• **Extrait fourni**
···

Je vous remercie de nous déclarer tout intérêt public ou privé de nature à influencer vos déclarations.
L'article 6 de l'ordonnance du 17 novembre 1958 relative au fonctionnement des assemblées parlementaires impose aux personnes auditionnées par une commission d'enquête de prêter le serment de dire la vérité, toute la vérité, rien que la vérité. Je vous invite donc à lever la main droite et à dire : « Je le jure ».
M. Joël Beaugendre prête serment.
Je me suis retrouvé confronté au problème de l'eau à partir de 1993, suite à mon élection en tant que conseiller régional, puis conseiller général de Capesterre-Belle-Eau. La population réclamait des explications sur la différence du prix de l'eau entre, d'une part, Capesterre-Belle-Eau, où elle était prélevée, et d'autre part, Pointe-à-Pitre et les Abymes. Nous avons demandé des éclaircissements au fermier, le même dans toutes ces communes : la Générale des eaux, qui portait alors le nom de Sogea.

···

• **Données**
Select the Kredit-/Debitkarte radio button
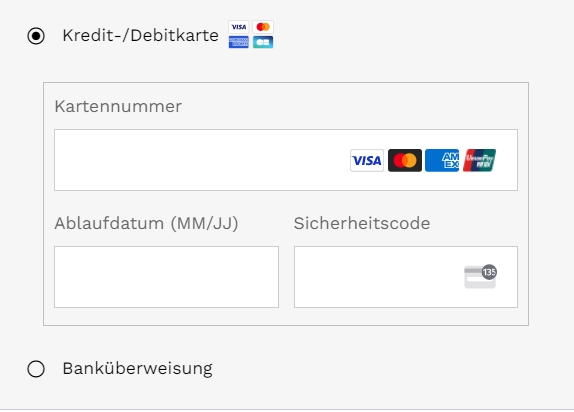coord(36,36)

···

• **Consigne 1**
D'après l'extrait fourni, quel texte impose aux personnes auditionnées par une commission d'enquête de prêter serment ?
• **Consigne 2**
Mettez à jour le passage de l'extrait fourni qui va de « L'article 6 de » à « nom de Sogea. », en remplaçant « fermier » par « délégataire ».
Les lignes ne sont d'aucune utilité ici.

• **Réponse complète 1**
L'article 6 de l'ordonnance du 17 novembre 1958 relative au fonctionnement des assemblées parlementaires.

• **Réponse complète 2**
L'article 6 de l'ordonnance du 17 novembre 1958 relative au fonctionnement des assemblées parlementaires impose aux personnes auditionnées par une commission d'enquête de prêter le serment de dire la vérité, toute la vérité, rien que la vérité. Je vous invite donc à lever la main droite et à dire : « Je le jure ».
M. Joël Beaugendre prête serment.
Je me suis retrouvé confronté au problème de l'eau à partir de 1993, suite à mon élection en tant que conseiller régional, puis conseiller général de Capesterre-Belle-Eau. La population réclamait des explications sur la différence du prix de l'eau entre, d'une part, Capesterre-Belle-Eau, où elle était prélevée, et d'autre part, Pointe-à-Pitre et les Abymes. Nous avons demandé des éclaircissements au délégataire, le même dans toutes ces communes : la Générale des eaux, qui portait alors le nom de Sogea.